Il vero tocco di genio, l’emblema assoluto della trasversalità dell’album, però, è probabilmente “Sotto o’sole” , un pezzo in cui Pino Daniele canta solo un paio di versi, poi si lancia in uno scat incredibile, sostenuto da una base che strizza più di un occhio al Brasile.
“A testa in giù” fa incontrare di nuovo il funky, stavolta meno ritmicamente incandescente rispetto ad “A me me piac’o blues”, col napoletano. E’ il pezzo che contiene, nel testo, il titolo dell’album. “A testa in giù” e “nero a metà” sono due facce della stessa medaglia, due modi di essere quasi complementari, due posizioni abbastanza estreme, poco ambigue rese note, anche qua, come una specie di manifesto.
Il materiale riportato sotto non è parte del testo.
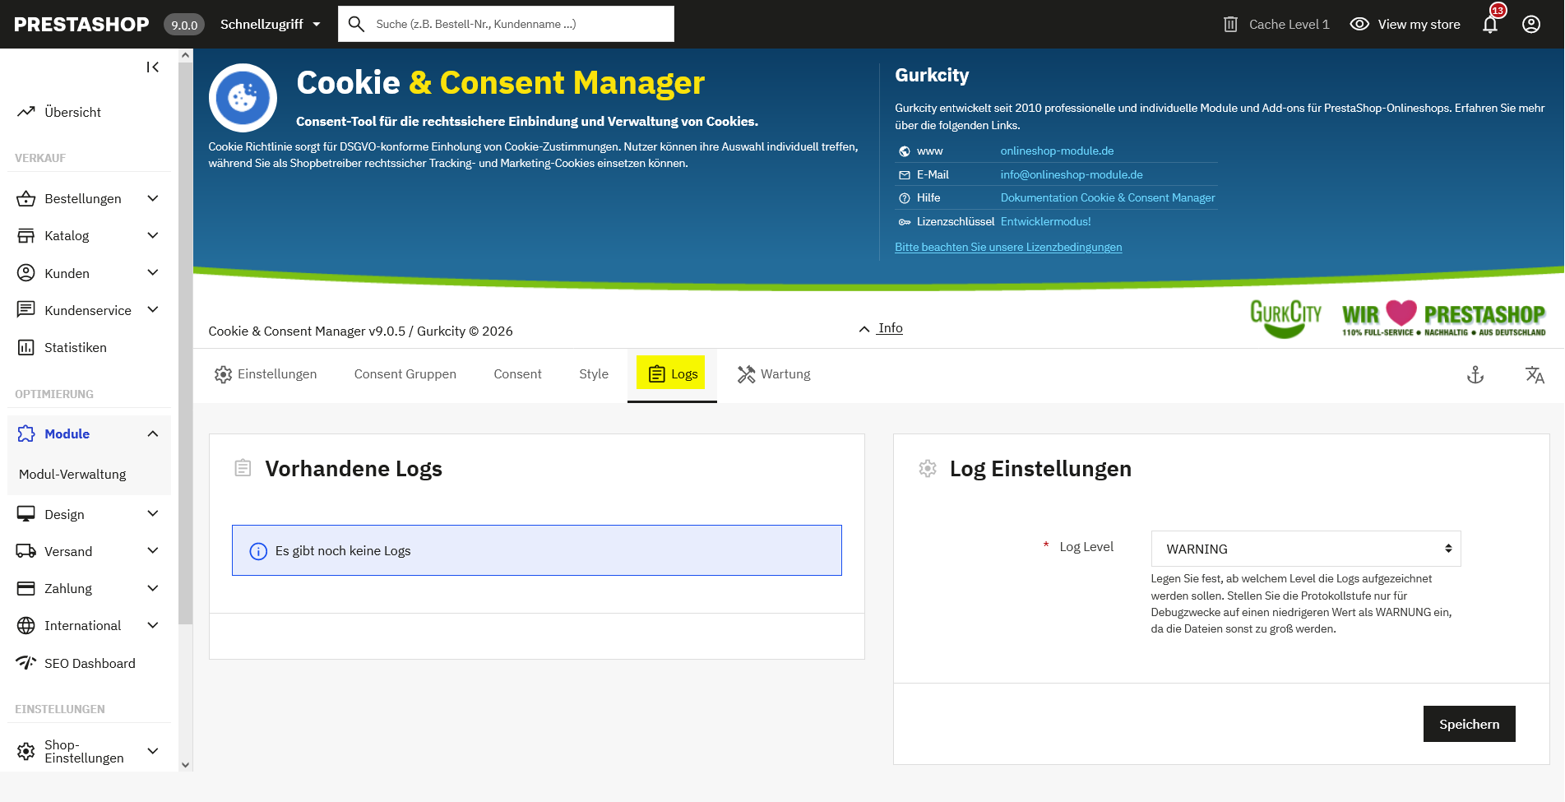Click the cookie module logo
The width and height of the screenshot is (1565, 802).
click(243, 98)
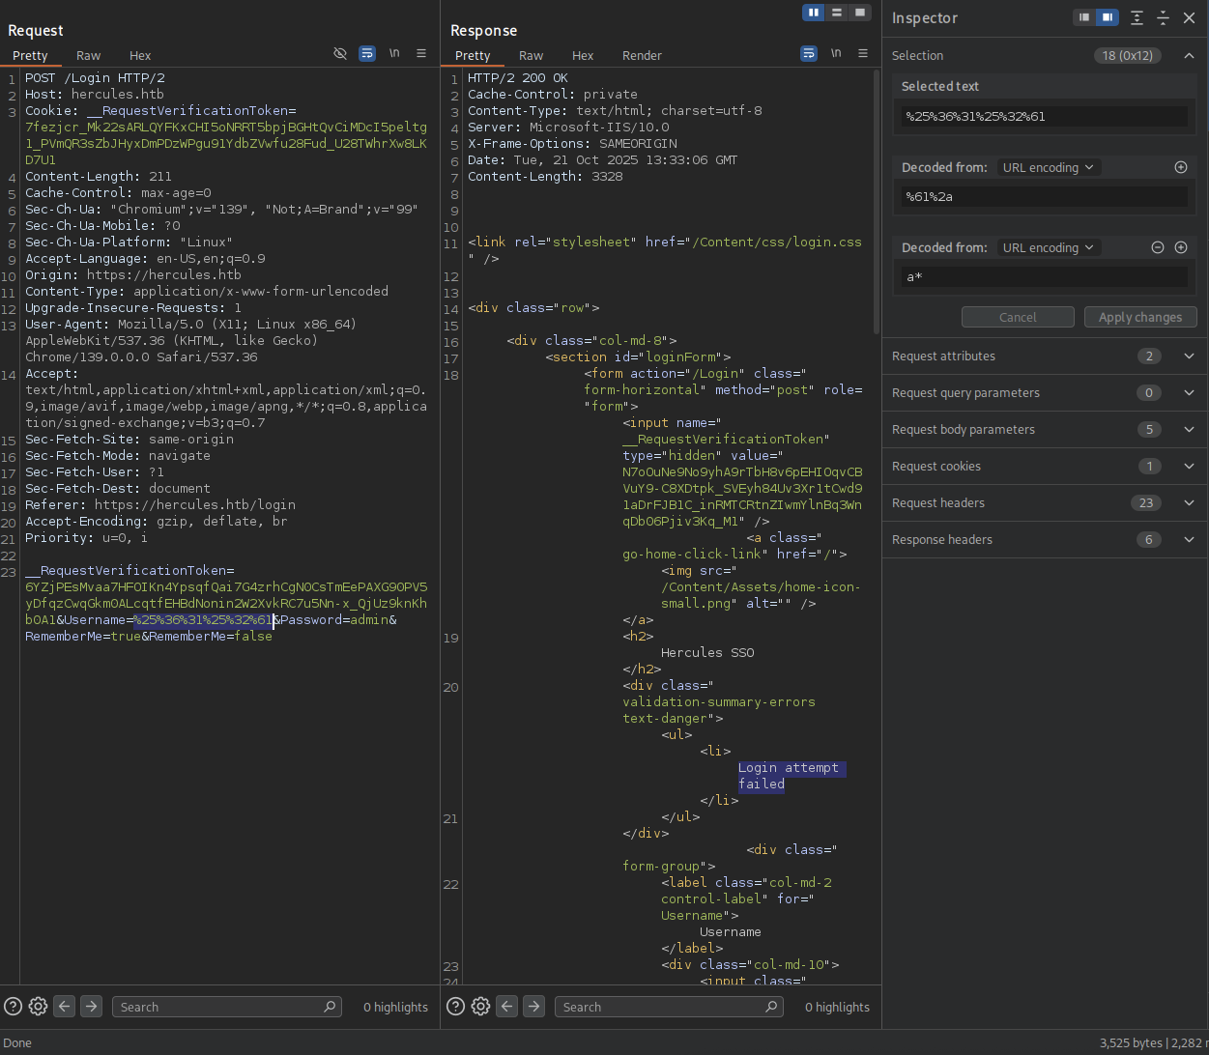Select top-bottom stacked layout icon
The height and width of the screenshot is (1055, 1209).
pyautogui.click(x=837, y=13)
L’ultimo manifesto è il ritmo sincopato e sghembo di “Musica musica” , probabilmente, fra dodici pezzi che adoro, quello che più di tutti mi piace, ecco perché me lo sono tenuto per ultimo, volevo godermelo. E’ un manifesto artistico a 360°, non solo per l’arrangiamento, ma anche, e soprattutto, per il testo: “per la musica quanto ho pianto non lo so, ma la musica è tutto quel che ho” . E’, probabilmente, la chiave di lettura dell’intero album, dimostra un tale amore verso la musica da portare a comprendere pienamente la curiosità e, di conseguenza, la varietà di stili dell’album. E dimostra anche una tale determinazione, una specie di “volli, fortissimamente volli” alfieriano declinato alla musica, che dovrebbe essere d’insegnamento non solo in campo musicale.
Insomma, io ho provato a raccontarlo, ma “Nero a metà” è un disco che non può stare nello spazio di un articolo: va ascoltato e basta.
A me riesce sempre a mettere i brividi, ma credo sia un problema mio, in fondo… “ ‘o ssaje comme fa o’core”.